▶ **AVAILABLE DATA**
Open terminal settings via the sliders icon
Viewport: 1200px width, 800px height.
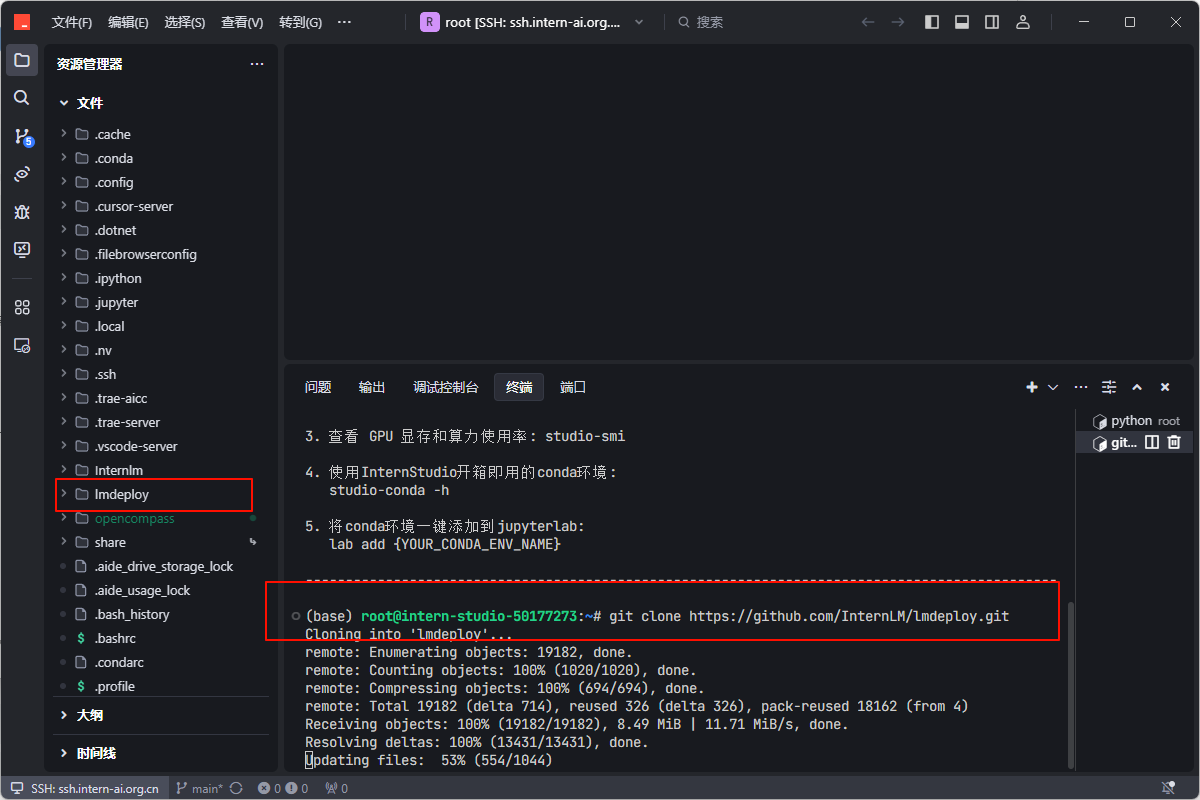(x=1108, y=386)
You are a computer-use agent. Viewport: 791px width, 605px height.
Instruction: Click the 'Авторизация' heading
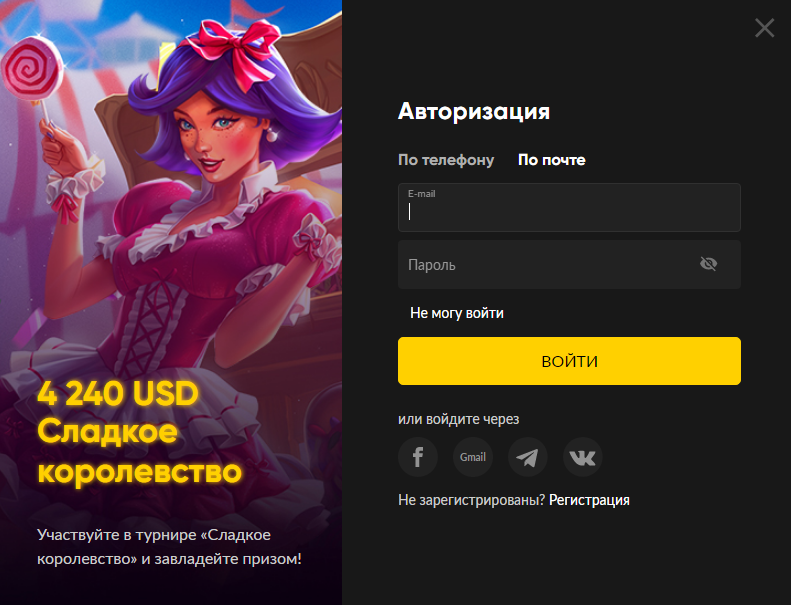click(x=474, y=112)
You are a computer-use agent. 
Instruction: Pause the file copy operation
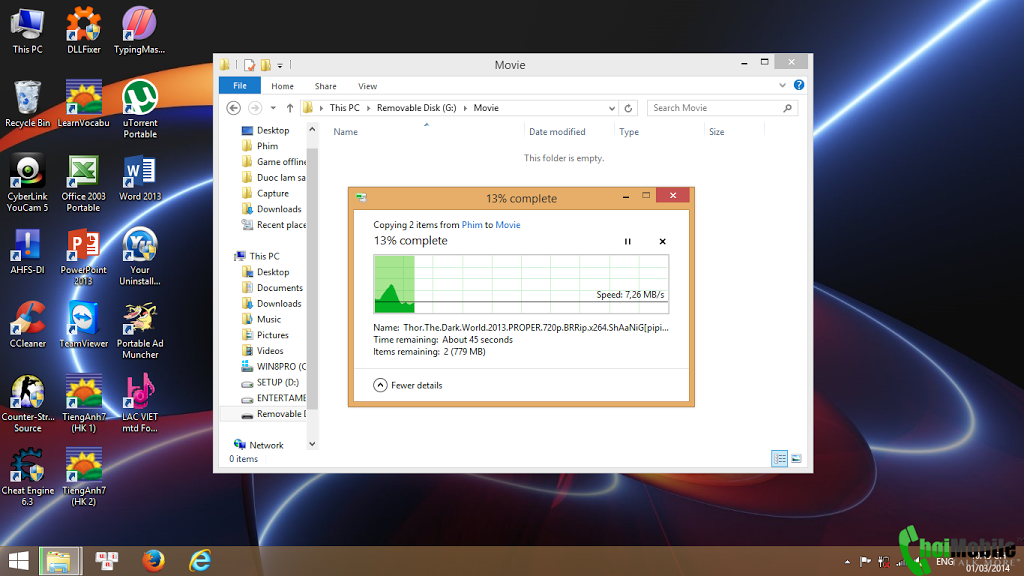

▶ **EXERCISE**
All lines that contain the word "computer" should be copied from the listing.

▶ **TASK SOLUTION**
You are a computer-use agent. Viewport: 791px width, 605px height.
You are a computer-use agent. 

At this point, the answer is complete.